Source records:

======

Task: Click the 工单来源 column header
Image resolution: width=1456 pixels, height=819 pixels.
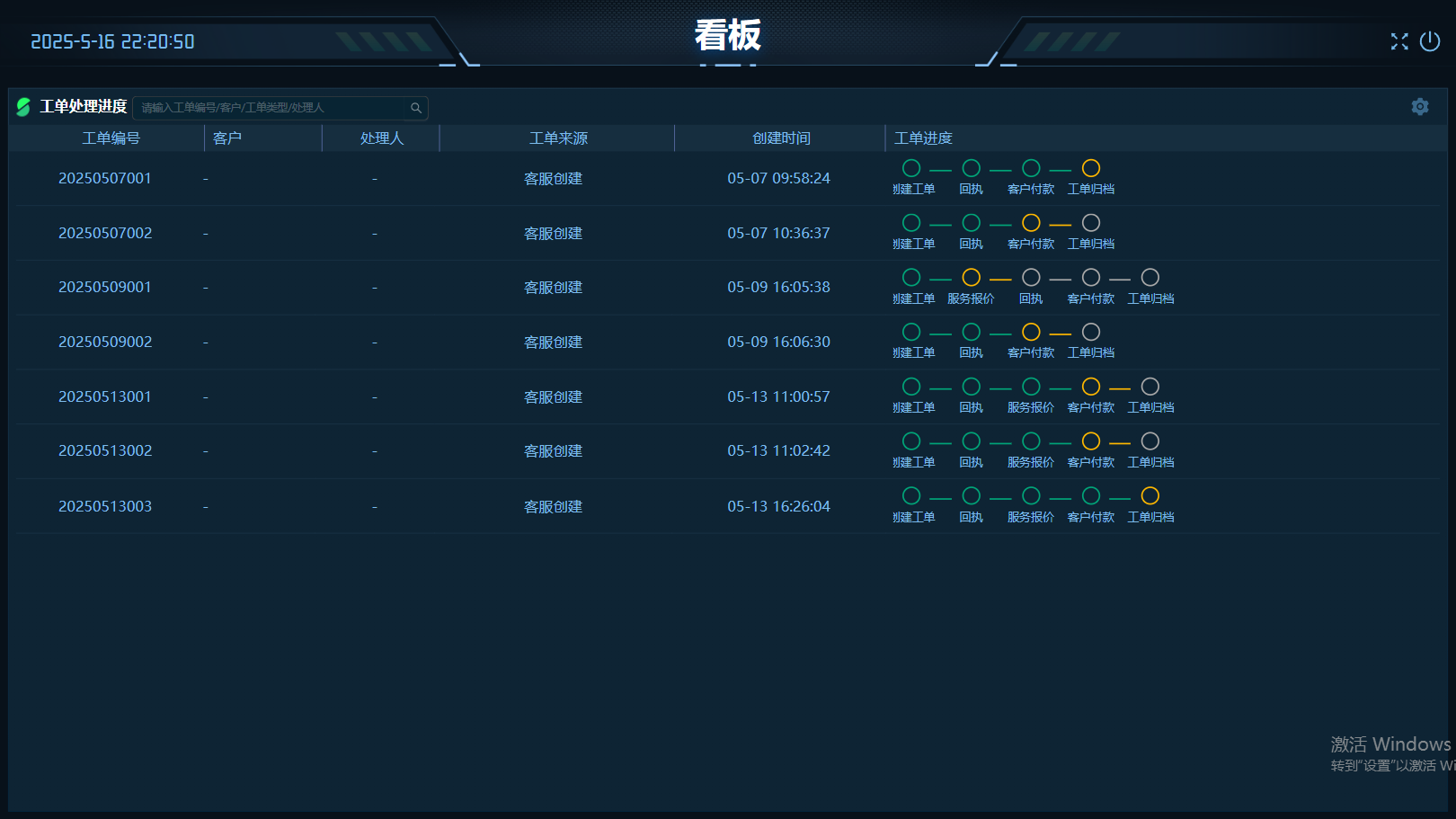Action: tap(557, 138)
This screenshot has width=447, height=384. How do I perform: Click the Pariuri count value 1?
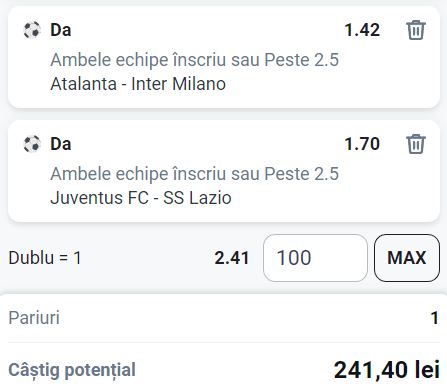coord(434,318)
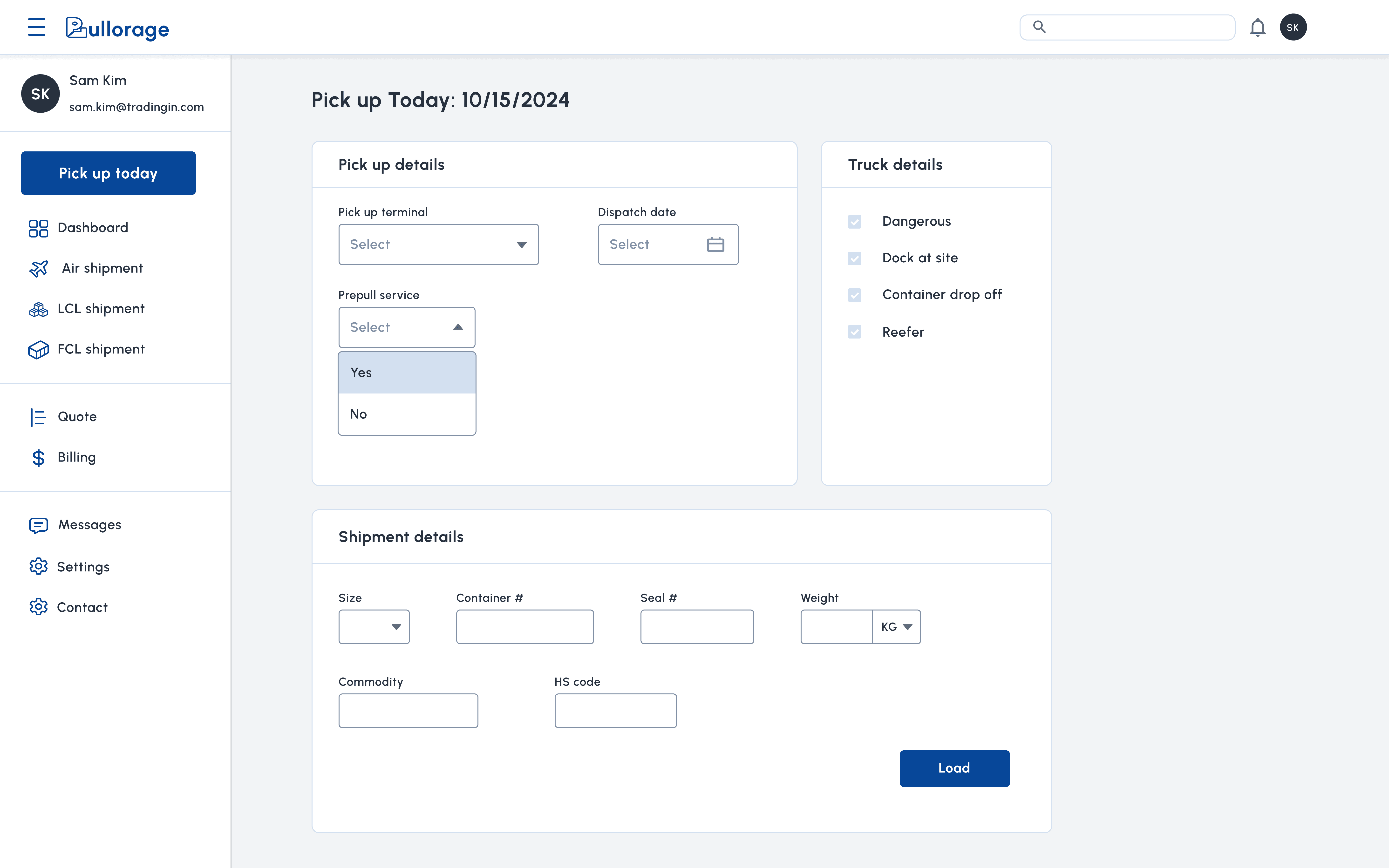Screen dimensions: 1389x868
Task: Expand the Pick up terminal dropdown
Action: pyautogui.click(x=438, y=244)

======

Stated goal:
Reproduce every line above verbatim, but leave the pictures out.

Correct response:
Task: Click the 工单来源 column header
Image resolution: width=1456 pixels, height=819 pixels.
Action: tap(557, 138)
This screenshot has width=447, height=384. How do I perform: Click the Pariuri count value 1?
coord(434,318)
Screen dimensions: 1389x868
Task: Expand the Pick up terminal dropdown
Action: pyautogui.click(x=438, y=244)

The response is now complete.